Rome seule, ou plutôt les seuls grands de Rome eurent intérêt, dans Rome, au rétablissement de la république, car le reste de l'empire n'eut qu'à goûter les bienfaits de la hiérarchie, de l'ordre public, de la subordination, en échange des mille maux qu'avait fait endurer un autre régime. A Rome même, si l'empire fut fatal à Thraséas, à Sénèque, à Corbulon, comment finirent, sous la république, non-seulement les Scipions et les Gracques que je viens de citer, mais Marius, Merula, Catulus, Cinna, Sertorius, Perpenna, les trois Pompée, César, Caton d'Utique, Cicéron, les deux Brutus, Cassius, Antoine, tous les tribuns sans exception?

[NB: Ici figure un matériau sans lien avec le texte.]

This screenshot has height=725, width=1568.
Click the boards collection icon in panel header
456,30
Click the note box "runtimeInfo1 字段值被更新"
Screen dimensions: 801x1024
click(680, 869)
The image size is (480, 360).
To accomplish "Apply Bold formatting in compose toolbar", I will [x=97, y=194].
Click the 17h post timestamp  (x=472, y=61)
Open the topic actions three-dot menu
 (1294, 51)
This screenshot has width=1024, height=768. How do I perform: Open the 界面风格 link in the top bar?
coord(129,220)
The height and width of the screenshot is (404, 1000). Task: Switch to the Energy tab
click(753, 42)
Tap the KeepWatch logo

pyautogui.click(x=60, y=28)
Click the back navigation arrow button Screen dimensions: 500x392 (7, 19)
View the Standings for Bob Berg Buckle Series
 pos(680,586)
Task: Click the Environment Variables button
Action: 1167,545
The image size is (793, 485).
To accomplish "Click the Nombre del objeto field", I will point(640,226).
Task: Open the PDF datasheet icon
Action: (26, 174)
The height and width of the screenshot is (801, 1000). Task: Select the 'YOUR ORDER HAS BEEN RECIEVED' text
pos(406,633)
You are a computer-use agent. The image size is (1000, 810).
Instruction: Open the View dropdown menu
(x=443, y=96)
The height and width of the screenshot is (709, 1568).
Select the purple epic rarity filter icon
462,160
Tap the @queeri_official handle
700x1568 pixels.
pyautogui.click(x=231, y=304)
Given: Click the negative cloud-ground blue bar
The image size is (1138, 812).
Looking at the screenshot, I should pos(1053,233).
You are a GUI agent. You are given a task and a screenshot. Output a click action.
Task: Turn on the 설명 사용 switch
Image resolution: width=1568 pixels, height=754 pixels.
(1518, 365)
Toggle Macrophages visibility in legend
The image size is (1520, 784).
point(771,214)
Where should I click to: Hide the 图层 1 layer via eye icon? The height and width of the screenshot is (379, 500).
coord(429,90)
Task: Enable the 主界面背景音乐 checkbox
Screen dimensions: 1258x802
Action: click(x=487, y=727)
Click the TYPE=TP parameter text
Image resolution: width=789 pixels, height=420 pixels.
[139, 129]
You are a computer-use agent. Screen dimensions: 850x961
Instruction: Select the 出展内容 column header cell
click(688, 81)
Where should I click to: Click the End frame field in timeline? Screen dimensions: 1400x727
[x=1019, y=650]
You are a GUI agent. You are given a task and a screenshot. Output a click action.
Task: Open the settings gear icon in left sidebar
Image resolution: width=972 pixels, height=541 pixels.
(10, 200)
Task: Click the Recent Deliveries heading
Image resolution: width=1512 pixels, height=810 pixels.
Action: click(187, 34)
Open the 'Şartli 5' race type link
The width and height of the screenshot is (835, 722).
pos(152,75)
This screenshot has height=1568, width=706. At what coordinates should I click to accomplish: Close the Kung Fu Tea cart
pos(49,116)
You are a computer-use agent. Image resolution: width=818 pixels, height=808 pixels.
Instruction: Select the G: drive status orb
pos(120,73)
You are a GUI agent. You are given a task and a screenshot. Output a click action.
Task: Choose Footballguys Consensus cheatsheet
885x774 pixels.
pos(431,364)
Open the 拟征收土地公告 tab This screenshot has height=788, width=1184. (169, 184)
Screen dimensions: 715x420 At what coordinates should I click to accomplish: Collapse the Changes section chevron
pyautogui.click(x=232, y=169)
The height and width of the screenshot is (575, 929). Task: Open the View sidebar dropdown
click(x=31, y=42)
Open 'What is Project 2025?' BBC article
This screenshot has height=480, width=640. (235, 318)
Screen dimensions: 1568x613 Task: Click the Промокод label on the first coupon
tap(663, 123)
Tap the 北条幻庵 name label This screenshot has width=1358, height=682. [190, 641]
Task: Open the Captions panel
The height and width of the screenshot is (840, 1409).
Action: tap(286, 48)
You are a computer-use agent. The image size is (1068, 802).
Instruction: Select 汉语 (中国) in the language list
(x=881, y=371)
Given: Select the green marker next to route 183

Sortons de Rome et écoutons Plutarque sur l'état des provinces. « Après Actium, Octave vogua vers Athènes. Ayant pardonné aux Grecs dont les villes étaient si misérables qu'il n'y avait plus ni argent, ni esclaves, ni bêtes de somme, il leur fit distribuer les restes du blé amassé pour la guerre. J'ai entendu, poursuit-il, mon aïeul Néarque raconter que nos concitoyens furent contraints d'apporter, chacun sur leurs épaules, une certaine mesure de blé sous la conduite de gens qui les hâtaient à coups de fouet. Après ce premier voyage, ils étaient requis pour un second du même genre, lorsqu'on apprit la défaite d'Antoine3. » Ceci ne se commente pas. L'Asie dévastée, la Grèce spoliée, les Gaules et l'Espagne noyées dans le sang; Carthage, Numance, Sagonte, Vacca, Munda, Cordoue brûlées et rasées disent assez à quel prix, pour le monde, brilla Rome républicaine. « Ce choc des citoyens qui se disputent le gouvernement de l'État, dit Platon, ressemble à une querelle de matelots qui voudraient tous tenir le gouvernail *. » Voilà principalement pourquoi la république romaine agita si cruellement l'univers. La république fut donc le règne et la licence des grands, la détresse des petits; tandis que l'empire romain fut la paix des petits et la détresse des grands.